Wednesday, April 29, 2009

Commercial Mortgage Defaults

From the FT:

The volume of commercial mortgages at risk of default has quintupled since the beginning of 2008 as a deteriorating economy has made it increasingly difficult for shops and businesses to keep up with their payments.

Special servicers, companies that collect payments from borrowers in distress on behalf of mortgage bond investors, reported $23.7bn of mortgages under their care at the end of the first quarter, according to Fitch Ratings.

Mortgages for multi-family residential properties suffering from the housing downturn represented the largest share of the troubled loans at 31 per cent, said Fitch. However, mortgages for shops and businesses were catching up, with retail loans at 28 per cent of the distressed pools.

“Retail properties were the first property type to see the effects of declining economic conditions and consumer spending,” said Stephanie Petosa, analyst at Fitch. “[We have] observed an increase in defaults of retail loans and expect them to eventually surpass multi-family as the highest property type concentration.”

Mortgages for retail properties such as shopping centres have suffered from bankruptcies of “big box” retailing tenants such as Circuit City and Linens ’n Things, spurring an increase in vacancies and forcing a growing number of borrowers to seek relief from their lenders.
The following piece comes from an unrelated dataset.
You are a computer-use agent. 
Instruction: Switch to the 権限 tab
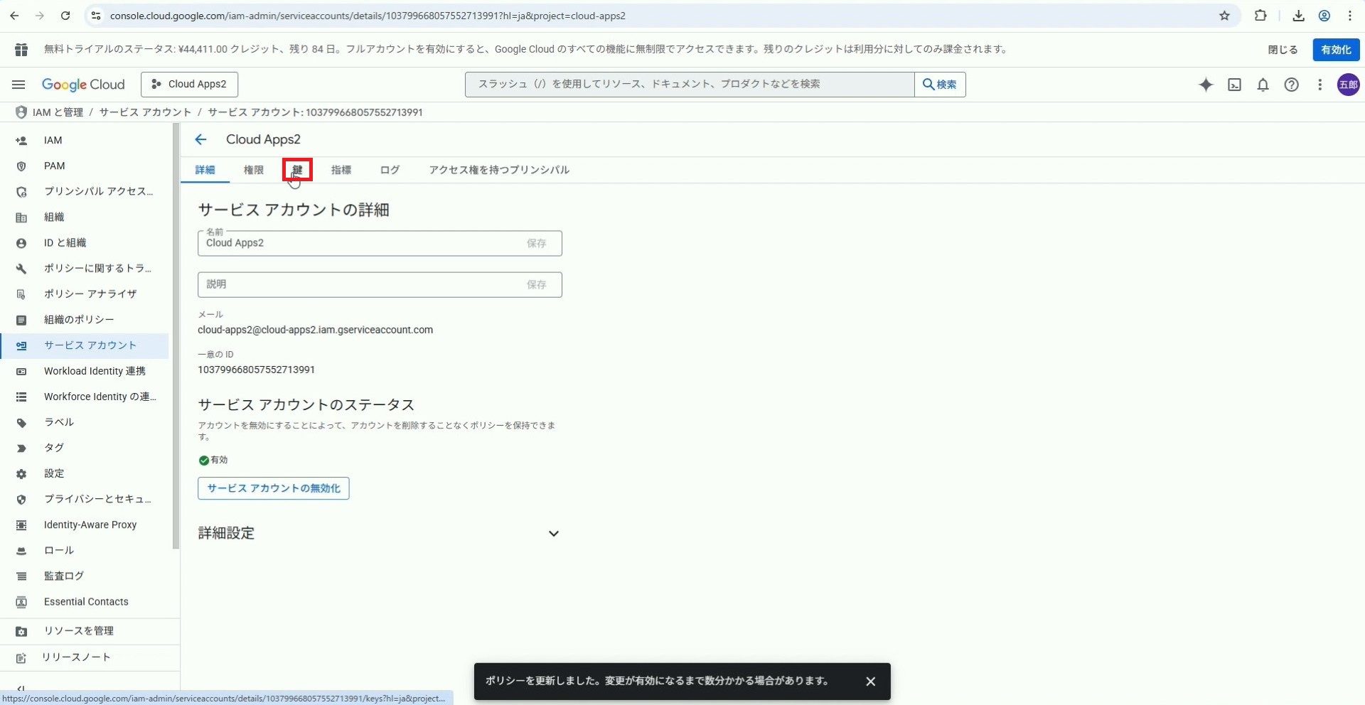[253, 170]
General Growth Properties, the second-largest US mall owner, collapsed earlier this month because it was unable to refinance more than $3.3bn in debt due for repayment this year. The company owns 200 shopping centers.

“Commercial real estate is in a world of hurt and will be for at least the next two years,” said Ross Smotrich, analyst at Barclays Capital. “This is a capital intensive business in which lending capacity has diminished because of the absence of securitisation, while the fundamentals are driven by the overall economy so both occupancy and rents are declining.”

Fitch analysts said they expect commercial mortgage defaults to continue to increase this year. At the end of the first quarter, defaults and payments more than 60 days late were at 1.53 per cent of outstanding mortgages. Fitch said they could reach 4 per cent by the end of 2010.